Le ultime informazioni sul ritrovamento di un drone esplosivo nell’aeroporto di Lipsia, in Germania, mostrano che non si è trattato di un avvertimento, come ritenuto inizialmente. Il drone era nell’aeroporto per compiere un attacco che avrebbe potuto uccidere delle persone, e che è fallito soltanto all’ultimo. Secondo i media tedeschi, l’operazione potrebbe essere collegata ad altre precedenti; e secondo l’intelligence statunitense, la responsabilità sarebbe della Russia.
Il drone era stato ritrovato nella notte tra martedì e mercoledì scorsi fermo su una delle piste dell’aeroporto, e poco dopo si è scoperto che era equipaggiato con dell’esplosivo di livello militare.
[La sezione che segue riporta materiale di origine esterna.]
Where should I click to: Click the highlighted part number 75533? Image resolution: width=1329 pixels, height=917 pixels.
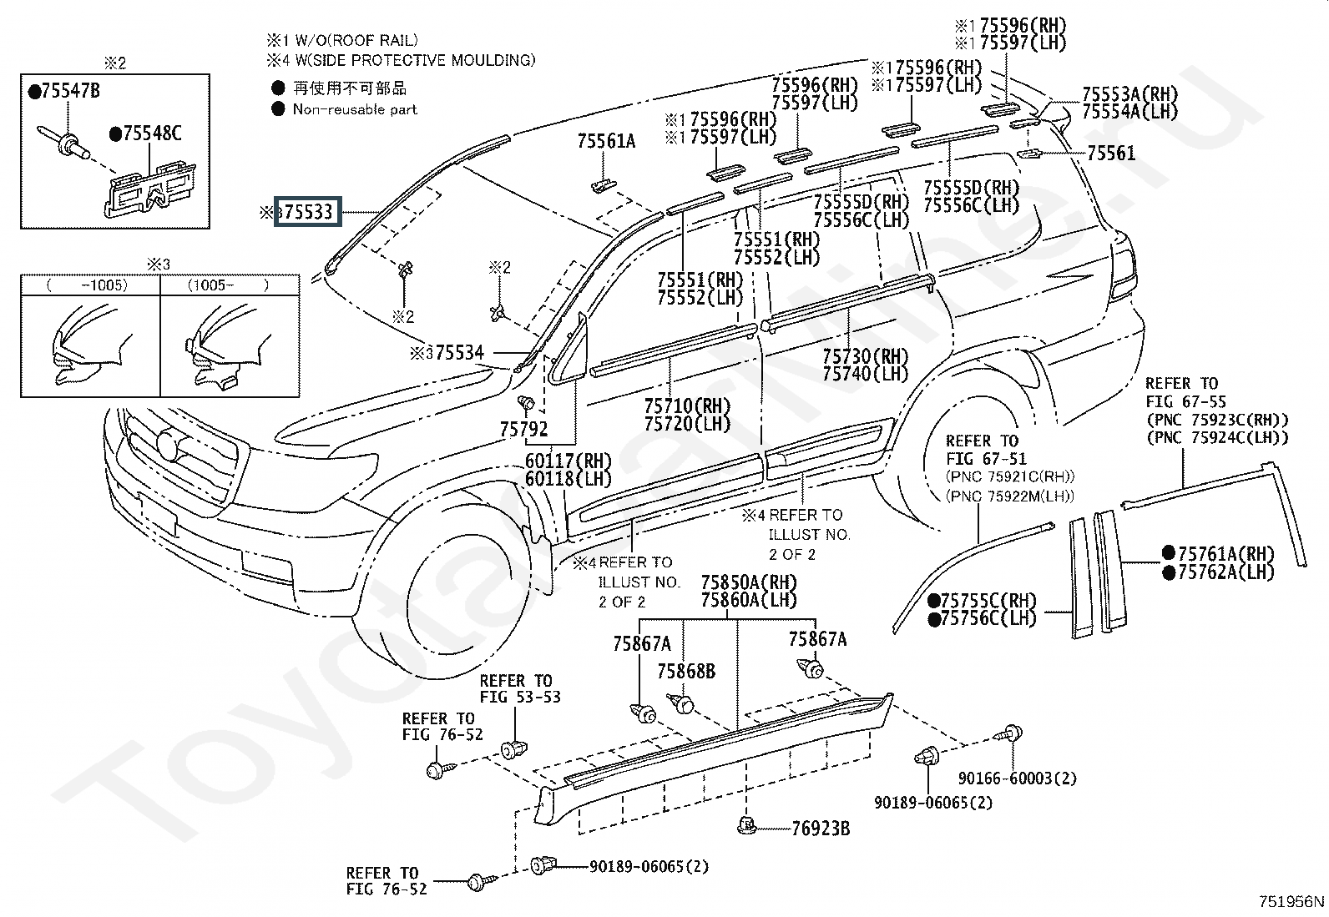pyautogui.click(x=309, y=213)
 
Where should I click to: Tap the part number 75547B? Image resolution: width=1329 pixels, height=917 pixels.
pyautogui.click(x=69, y=92)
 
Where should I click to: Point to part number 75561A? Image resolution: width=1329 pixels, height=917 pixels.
pyautogui.click(x=606, y=143)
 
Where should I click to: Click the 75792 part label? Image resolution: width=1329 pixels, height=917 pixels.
pyautogui.click(x=524, y=430)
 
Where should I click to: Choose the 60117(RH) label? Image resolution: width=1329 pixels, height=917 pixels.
pyautogui.click(x=568, y=461)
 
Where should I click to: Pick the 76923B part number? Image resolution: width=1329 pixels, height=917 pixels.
pyautogui.click(x=821, y=829)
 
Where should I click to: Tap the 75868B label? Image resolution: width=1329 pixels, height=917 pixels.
pyautogui.click(x=686, y=672)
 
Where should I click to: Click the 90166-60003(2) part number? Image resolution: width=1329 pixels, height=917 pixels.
pyautogui.click(x=1017, y=778)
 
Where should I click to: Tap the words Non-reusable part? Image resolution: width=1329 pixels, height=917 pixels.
pyautogui.click(x=355, y=109)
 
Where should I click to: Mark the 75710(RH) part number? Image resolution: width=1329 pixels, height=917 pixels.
pyautogui.click(x=687, y=406)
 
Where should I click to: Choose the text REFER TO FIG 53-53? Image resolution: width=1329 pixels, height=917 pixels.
pyautogui.click(x=519, y=689)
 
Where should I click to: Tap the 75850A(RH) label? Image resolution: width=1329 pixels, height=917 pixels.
pyautogui.click(x=749, y=582)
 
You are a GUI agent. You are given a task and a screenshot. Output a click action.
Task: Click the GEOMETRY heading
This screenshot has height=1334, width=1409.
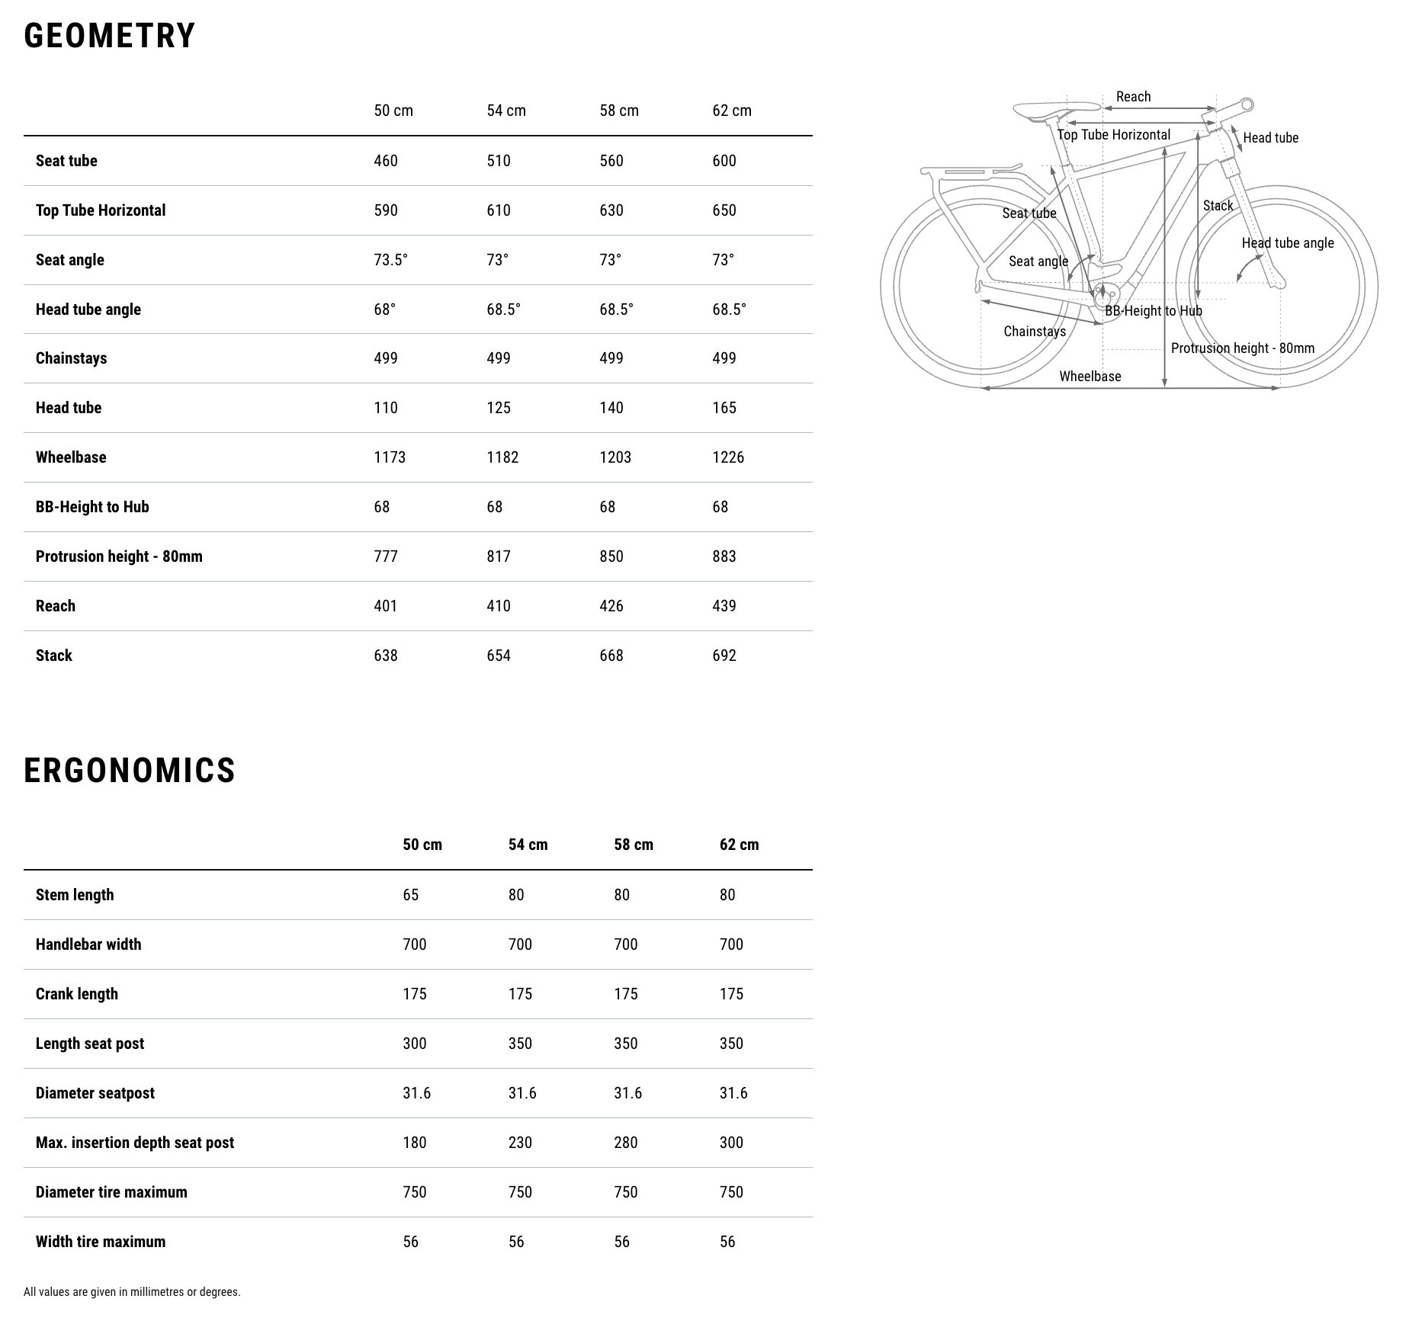click(110, 36)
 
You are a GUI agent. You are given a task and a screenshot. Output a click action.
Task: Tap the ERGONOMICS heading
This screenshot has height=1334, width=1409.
click(130, 770)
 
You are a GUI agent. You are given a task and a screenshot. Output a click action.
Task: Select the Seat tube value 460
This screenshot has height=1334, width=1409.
click(386, 161)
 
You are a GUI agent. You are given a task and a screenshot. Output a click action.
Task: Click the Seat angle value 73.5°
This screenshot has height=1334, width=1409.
click(390, 260)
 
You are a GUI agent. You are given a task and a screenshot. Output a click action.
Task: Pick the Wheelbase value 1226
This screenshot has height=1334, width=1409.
click(728, 457)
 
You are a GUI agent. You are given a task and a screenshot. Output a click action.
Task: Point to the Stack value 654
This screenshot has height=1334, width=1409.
click(499, 656)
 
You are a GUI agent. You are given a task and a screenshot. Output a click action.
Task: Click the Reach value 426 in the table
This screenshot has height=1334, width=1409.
click(611, 606)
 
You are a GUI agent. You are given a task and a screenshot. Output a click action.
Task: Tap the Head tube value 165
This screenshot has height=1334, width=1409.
click(724, 408)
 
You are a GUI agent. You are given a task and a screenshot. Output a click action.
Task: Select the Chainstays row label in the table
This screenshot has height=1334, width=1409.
click(71, 358)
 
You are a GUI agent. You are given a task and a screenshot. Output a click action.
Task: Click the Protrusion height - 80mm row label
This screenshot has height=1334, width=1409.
click(119, 556)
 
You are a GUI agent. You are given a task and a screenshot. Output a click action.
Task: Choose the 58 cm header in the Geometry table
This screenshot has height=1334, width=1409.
click(619, 111)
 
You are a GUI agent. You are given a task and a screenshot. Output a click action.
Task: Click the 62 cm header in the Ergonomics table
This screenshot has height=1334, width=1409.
click(739, 845)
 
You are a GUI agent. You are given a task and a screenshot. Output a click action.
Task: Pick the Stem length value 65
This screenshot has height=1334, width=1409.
click(411, 895)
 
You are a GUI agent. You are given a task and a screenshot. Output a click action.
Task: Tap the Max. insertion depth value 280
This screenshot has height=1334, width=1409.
click(625, 1143)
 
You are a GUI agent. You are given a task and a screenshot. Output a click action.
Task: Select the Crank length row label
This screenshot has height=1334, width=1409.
click(77, 994)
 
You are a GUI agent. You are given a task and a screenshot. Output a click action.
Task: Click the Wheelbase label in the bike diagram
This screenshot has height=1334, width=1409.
click(1090, 377)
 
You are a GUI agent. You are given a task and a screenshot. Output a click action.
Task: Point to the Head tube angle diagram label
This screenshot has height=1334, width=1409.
click(1287, 243)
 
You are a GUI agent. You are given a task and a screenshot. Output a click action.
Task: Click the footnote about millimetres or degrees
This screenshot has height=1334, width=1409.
click(132, 1291)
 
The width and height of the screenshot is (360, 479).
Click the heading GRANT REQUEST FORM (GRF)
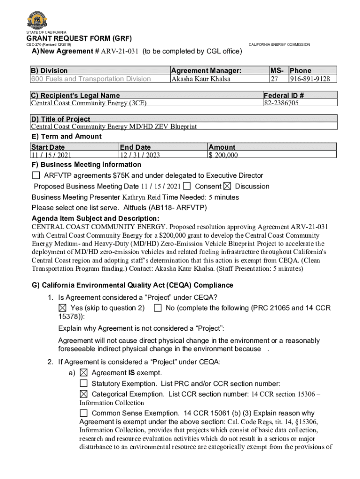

All’inizio era sembrato un avvertimento: un modo per dire che il drone era riuscito a superare inosservato le difese aeree dell’aeroporto. Ma lo Zeit, uno dei principali giornali tedeschi, ha avuto accesso ai video delle telecamere di sicurezza e che mostrano come sono andate le cose.
Anzitutto, l’aeroporto di Lipsia non è un aeroporto qualunque: è un importante centro logistico, è usato dalla NATO, e soprattutto ospita una flotta di Antonov, enormi aerei cargo ucraini che vengono utilizzati dai paesi della NATO per trasportare materiale militare come munizioni e mezzi verso l’Ucraina ma non solo. Da Lipsia parte una porzione delle armi europee destinate all’Ucraina.